Goal of the exercise: A precise repetition of every line below is the required answer.

Data section:
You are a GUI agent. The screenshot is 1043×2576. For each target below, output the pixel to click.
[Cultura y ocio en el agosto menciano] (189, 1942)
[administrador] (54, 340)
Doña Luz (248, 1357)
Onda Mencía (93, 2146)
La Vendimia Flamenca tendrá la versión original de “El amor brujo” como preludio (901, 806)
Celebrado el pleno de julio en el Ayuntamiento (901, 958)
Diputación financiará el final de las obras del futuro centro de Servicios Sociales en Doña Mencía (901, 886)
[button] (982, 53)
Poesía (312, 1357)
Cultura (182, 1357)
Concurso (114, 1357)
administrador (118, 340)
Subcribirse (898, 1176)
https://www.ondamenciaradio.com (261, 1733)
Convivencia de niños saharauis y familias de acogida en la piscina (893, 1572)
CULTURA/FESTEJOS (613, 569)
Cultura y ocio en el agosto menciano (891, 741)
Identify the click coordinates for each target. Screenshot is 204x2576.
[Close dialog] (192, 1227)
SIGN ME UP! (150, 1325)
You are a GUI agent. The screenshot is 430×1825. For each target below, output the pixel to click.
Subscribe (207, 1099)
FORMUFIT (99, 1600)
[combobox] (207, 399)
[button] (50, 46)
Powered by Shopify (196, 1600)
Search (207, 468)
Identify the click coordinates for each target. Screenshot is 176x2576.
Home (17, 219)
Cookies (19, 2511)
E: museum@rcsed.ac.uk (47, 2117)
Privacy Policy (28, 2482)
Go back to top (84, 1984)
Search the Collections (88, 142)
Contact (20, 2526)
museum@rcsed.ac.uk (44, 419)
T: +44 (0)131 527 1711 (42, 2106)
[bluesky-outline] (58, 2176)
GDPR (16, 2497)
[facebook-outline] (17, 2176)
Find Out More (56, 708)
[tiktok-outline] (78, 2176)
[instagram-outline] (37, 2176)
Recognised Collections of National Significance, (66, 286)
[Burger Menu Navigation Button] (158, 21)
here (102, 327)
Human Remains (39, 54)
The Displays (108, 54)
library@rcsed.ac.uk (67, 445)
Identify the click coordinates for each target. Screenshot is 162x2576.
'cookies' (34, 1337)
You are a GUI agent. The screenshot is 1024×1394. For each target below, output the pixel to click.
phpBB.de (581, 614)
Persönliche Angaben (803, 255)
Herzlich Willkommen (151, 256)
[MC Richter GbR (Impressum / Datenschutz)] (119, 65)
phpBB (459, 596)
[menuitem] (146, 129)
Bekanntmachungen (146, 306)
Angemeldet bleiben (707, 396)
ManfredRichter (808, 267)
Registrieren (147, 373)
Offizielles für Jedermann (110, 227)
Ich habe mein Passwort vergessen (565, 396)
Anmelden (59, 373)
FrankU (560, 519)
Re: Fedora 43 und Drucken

Response area:
You are a GUI agent. The screenshot is 1043×2576. For each target below, output the pixel to click.
[Cultura y ocio en el agosto menciano] (189, 1942)
[administrador] (54, 340)
Doña Luz (248, 1357)
Onda Mencía (93, 2146)
La Vendimia Flamenca tendrá la versión original de “El amor brujo” como preludio (901, 806)
Celebrado el pleno de julio en el Ayuntamiento (901, 958)
Diputación financiará el final de las obras del futuro centro de Servicios Sociales en Doña Mencía (901, 886)
[button] (982, 53)
Poesía (312, 1357)
Cultura (182, 1357)
Concurso (114, 1357)
administrador (118, 340)
Subcribirse (898, 1176)
https://www.ondamenciaradio.com (261, 1733)
Convivencia de niños saharauis y familias de acogida en la piscina (893, 1572)
CULTURA/FESTEJOS (613, 569)
Cultura y ocio en el agosto menciano (891, 741)
Identify the click coordinates for each target. Screenshot is 204x2576.
[Close dialog] (192, 1227)
SIGN ME UP! (150, 1325)
You are a GUI agent. The screenshot is 430×1825. For each target below, output the pixel to click.
Subscribe (207, 1099)
FORMUFIT (99, 1600)
[combobox] (207, 399)
[button] (50, 46)
Powered by Shopify (196, 1600)
Search (207, 468)
Identify the click coordinates for each target. Screenshot is 176x2576.
Home (17, 219)
Cookies (19, 2511)
E: museum@rcsed.ac.uk (47, 2117)
Privacy Policy (28, 2482)
Go back to top (84, 1984)
Search the Collections (88, 142)
Contact (20, 2526)
museum@rcsed.ac.uk (44, 419)
T: +44 (0)131 527 1711 (42, 2106)
[bluesky-outline] (58, 2176)
GDPR (16, 2497)
[facebook-outline] (17, 2176)
Find Out More (56, 708)
[tiktok-outline] (78, 2176)
[instagram-outline] (37, 2176)
Recognised Collections of National Significance, (66, 286)
[Burger Menu Navigation Button] (158, 21)
here (102, 327)
Human Remains (39, 54)
The Displays (108, 54)
library@rcsed.ac.uk (67, 445)
Identify the click coordinates for each target. Screenshot is 162x2576.
'cookies' (34, 1337)
You are a GUI agent. The screenshot is 1024×1394. For each target below, output the pixel to click.
phpBB.de (581, 614)
Persönliche Angaben (803, 255)
Herzlich Willkommen (151, 256)
[MC Richter GbR (Impressum / Datenschutz)] (119, 65)
phpBB (459, 596)
[menuitem] (146, 129)
Bekanntmachungen (146, 306)
Angemeldet bleiben (707, 396)
ManfredRichter (808, 267)
Registrieren (147, 373)
Offizielles für Jedermann (110, 227)
Ich habe mein Passwort vergessen (565, 396)
Anmelden (59, 373)
FrankU (560, 519)
Re: Fedora 43 und Drucken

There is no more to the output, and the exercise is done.